Depuis plusieurs mois, Élise a adopté le lait, la compote et le jus de pomme de la marque C’est qui le patron ?!, lancée en octobre 2016. Une nouvelle venue qui obéit à une logique simple : proposer des produits correspondant aux désirs des consommateurs tout en préservant les marges des producteurs. Concrètement, la marque développe, sur son site Internet, un cahier des charges avec les producteurs pour mesurer le coût véritable de chaque produit. Pour une barquette de fraises de 500 grammes, par exemple, le premier prix proposé est de 1,20 euros – à ce tarif-là, les fraises sont produites de façon intensive en Espagne ou au Maroc, gavées d’intrants chimiques et sans garanties gustatives.
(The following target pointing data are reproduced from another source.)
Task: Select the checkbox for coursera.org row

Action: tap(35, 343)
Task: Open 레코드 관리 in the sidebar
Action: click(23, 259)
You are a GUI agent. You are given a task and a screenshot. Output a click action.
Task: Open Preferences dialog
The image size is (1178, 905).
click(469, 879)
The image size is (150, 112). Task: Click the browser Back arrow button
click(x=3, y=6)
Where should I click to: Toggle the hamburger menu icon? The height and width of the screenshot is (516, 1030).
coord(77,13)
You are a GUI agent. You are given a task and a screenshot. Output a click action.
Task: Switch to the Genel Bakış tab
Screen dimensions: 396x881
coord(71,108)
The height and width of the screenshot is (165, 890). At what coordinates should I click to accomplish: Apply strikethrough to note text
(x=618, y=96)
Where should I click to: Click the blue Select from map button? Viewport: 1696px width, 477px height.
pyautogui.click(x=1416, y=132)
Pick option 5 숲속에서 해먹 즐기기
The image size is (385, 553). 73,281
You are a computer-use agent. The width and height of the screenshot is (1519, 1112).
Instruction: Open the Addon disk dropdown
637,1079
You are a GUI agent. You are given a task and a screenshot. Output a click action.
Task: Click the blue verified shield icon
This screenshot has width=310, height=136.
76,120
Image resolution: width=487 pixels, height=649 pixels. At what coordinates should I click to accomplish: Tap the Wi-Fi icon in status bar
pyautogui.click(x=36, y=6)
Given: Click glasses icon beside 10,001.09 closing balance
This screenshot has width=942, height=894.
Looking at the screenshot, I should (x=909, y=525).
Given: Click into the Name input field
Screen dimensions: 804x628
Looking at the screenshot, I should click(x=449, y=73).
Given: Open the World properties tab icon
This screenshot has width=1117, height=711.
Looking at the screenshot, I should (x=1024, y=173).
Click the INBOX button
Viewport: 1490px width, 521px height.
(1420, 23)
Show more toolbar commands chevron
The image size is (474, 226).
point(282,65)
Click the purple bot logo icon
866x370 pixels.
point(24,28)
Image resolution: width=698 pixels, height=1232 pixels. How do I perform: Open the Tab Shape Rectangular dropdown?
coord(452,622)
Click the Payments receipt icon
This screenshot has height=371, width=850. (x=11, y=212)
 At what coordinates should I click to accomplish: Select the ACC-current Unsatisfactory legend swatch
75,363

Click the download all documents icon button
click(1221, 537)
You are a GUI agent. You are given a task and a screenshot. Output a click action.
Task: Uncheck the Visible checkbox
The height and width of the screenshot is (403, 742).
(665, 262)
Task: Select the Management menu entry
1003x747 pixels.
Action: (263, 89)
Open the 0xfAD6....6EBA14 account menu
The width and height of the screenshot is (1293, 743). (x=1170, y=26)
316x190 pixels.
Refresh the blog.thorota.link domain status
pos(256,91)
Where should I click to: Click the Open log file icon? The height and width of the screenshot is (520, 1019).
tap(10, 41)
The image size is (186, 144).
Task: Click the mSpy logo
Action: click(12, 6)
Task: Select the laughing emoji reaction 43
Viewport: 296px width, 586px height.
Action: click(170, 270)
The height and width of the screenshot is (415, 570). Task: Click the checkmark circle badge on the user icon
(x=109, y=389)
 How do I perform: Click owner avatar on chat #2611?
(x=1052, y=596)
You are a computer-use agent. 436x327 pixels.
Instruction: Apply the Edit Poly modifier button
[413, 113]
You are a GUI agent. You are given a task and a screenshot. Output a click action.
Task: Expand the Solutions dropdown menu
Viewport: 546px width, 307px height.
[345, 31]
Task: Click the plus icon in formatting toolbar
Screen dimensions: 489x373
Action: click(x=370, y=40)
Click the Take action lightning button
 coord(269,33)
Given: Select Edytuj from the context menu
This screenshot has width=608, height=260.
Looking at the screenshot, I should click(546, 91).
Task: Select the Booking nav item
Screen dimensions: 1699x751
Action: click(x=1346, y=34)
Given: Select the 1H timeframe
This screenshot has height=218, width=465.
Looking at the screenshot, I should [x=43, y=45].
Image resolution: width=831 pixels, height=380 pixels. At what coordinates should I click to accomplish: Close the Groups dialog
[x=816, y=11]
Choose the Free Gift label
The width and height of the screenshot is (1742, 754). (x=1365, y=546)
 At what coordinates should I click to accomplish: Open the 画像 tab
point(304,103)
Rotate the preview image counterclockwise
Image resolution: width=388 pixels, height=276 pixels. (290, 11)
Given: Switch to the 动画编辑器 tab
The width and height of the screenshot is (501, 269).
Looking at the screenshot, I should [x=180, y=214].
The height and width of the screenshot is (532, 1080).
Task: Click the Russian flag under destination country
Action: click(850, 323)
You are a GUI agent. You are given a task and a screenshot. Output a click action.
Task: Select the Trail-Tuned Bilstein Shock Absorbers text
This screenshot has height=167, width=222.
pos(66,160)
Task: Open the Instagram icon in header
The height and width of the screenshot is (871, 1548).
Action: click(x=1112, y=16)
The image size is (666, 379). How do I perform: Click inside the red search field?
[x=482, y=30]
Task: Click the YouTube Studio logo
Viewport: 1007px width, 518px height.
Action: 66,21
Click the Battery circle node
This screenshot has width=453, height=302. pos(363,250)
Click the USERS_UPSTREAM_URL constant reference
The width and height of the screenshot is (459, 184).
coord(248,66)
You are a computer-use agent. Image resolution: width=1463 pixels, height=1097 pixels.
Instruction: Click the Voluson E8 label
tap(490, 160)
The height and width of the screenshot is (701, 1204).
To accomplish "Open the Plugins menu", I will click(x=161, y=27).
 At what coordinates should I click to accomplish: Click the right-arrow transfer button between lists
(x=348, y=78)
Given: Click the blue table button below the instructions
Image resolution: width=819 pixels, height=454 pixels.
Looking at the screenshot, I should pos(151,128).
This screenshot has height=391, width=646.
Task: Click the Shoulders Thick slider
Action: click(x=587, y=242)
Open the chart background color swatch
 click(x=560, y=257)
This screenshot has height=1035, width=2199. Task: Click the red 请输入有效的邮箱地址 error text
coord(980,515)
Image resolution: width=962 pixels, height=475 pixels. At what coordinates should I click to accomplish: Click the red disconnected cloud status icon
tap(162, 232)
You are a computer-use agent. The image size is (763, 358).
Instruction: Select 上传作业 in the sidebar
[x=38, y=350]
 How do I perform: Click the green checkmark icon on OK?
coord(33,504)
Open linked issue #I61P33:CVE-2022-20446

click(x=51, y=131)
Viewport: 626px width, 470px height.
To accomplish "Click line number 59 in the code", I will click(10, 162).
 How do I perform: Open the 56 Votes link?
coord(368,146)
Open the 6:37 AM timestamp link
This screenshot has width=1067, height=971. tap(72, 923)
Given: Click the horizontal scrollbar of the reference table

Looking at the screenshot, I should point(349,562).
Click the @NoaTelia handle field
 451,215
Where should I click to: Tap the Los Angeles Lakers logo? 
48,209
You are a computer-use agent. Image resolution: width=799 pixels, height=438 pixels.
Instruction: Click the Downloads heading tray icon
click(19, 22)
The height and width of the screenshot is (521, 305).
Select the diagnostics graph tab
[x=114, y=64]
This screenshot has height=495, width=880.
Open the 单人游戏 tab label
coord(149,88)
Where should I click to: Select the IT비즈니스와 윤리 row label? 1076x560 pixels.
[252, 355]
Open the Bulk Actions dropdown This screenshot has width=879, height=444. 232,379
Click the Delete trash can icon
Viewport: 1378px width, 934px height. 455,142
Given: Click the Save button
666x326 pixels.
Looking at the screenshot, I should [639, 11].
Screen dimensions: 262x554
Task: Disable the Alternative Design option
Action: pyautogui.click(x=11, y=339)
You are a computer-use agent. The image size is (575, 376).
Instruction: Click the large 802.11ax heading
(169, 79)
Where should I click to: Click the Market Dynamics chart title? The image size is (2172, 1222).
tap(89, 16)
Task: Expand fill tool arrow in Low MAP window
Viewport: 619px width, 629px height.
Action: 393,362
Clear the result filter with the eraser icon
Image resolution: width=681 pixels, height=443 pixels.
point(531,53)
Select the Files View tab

Mais le « consom’acteur », qui vote en ligne, peut aussi jouer sur différents critères et opter pour des fraises produites en France, selon une agriculture « de terroir », en accord avec la saison, tout en permettant au producteur de se payer « convenablement ». Le tarif alors grimpe à 5,19 euros, un peu au-delà de ceux pratiqués aujourd’hui sur le marché. « On verra ce qui ressortira des votes, mais la règle du jeu, c’est la confiance dans le consommateur, explique Nicolas Chabanne, créateur de la marque. Notre expérience, c’est que la qualité découle de l’équité. Lorsque nous avons lancé le beurre bio il y a quelques mois, nous avons proposé d’inclure dans le prix une aide pour la conversion des éleveurs à l’agriculture biologique. Nous nous attendions à ce que les consommateurs proposent un ou deux centimes de plus. Ils ont voté pour 15 centimes ! On nous a dit qu’il y avait un décalage entre ce que les consommateurs veulent et ce qu’ils achètent, et qu’on n’écoulerait pas ces produits. En fin de compte, on a déjà vendu un million et demi de plaquettes de beurre en quatre mois ! »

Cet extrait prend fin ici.